Post-racialists often confirm their perspective by pointing to black and minority appointments to the nation’s elite positions, including the election of Barack Obama to the highest office in the land. Indeed, the president himself often perpetuates this “post-racial” trope. In his speech marking the fiftieth anniversary of the March on Washington for Jobs and Freedom, Obama described how “legitimate grievances” had “tipped into excuse-making” and “the transformative message of unity and brotherhood was drowned out by the language of recrimination.” “And what had once been a call for equality of opportunity,” he continued, “the chance for all Americans to work hard and get ahead, was too often framed as a mere desire for government support, as if we had no agency in our own liberation, as if poverty was an excuse for not raising your child and the bigotry of others was reason to give up on yourself.”

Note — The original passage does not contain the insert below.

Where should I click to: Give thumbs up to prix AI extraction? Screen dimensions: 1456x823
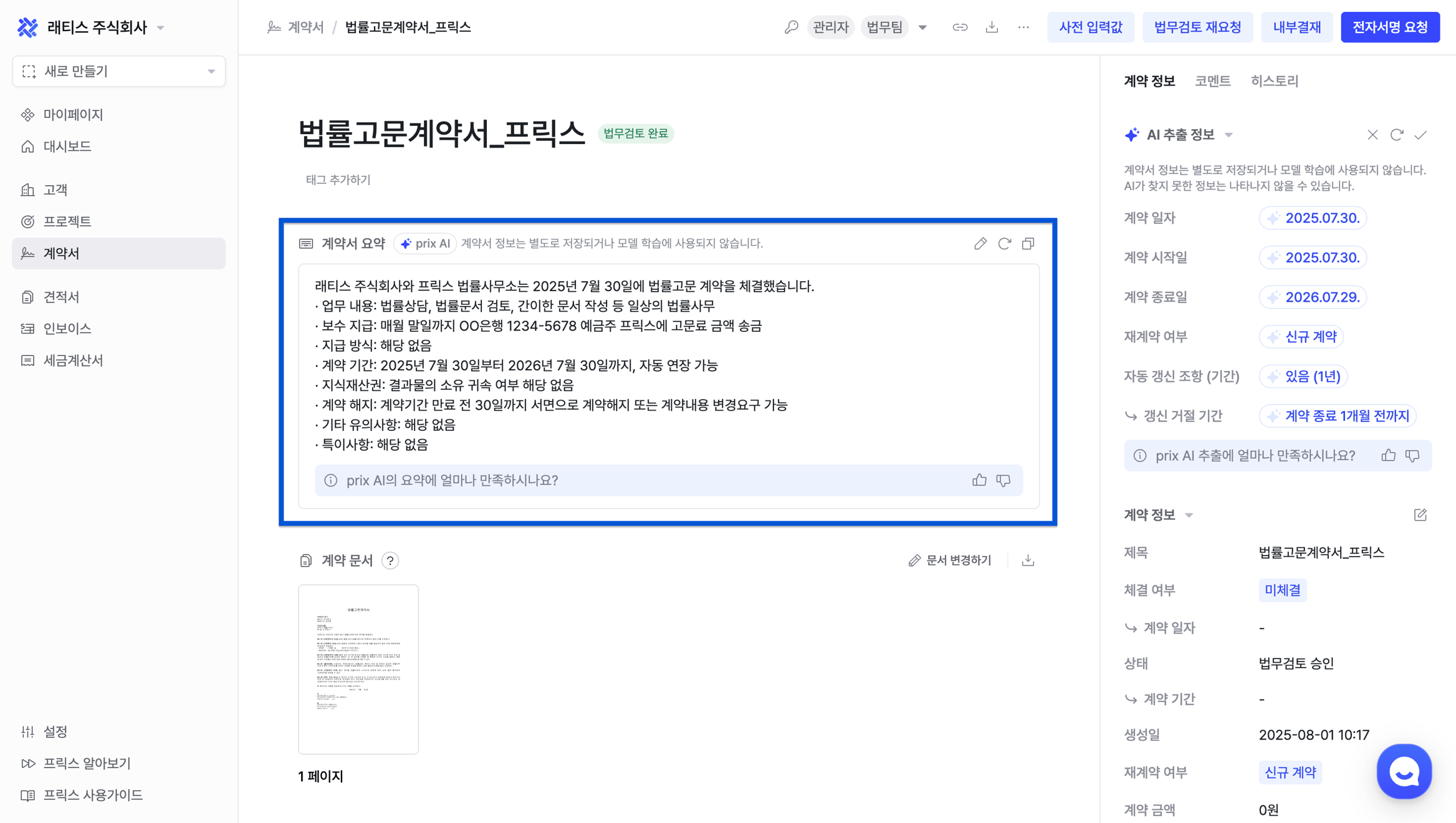(1388, 456)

The president’s rhetoric on race is consistent with the following premises:
- The civil rights era has virtually ended structural barriers to black equality; remaining barriers are due to the legacy of past discrimination, the residual effects of concentrated poverty, and black folks’ own behaviors. After all, virtually all groups of Americans have faced some form of discrimination but managed to “get ahead” anyway.
- Blacks need to cease making particularistic claims on America and begin, in the president’s words, to “[bind] our grievances to the larger aspirations of all Americans.”
- Blacks need to recognize their own complicity in the continuation of racial inequality, as well as their own responsibility for directly changing their disparate position.
But if structural factors are largely artifacts of the past, what explains the marked and persistent racial gaps in employment and wealth? Is discrimination genuinely of only marginal importance in America today? Has America really transcended the racial divide, and can the enormous racial wealth gap be explained on the basis of dysfunctional behaviors?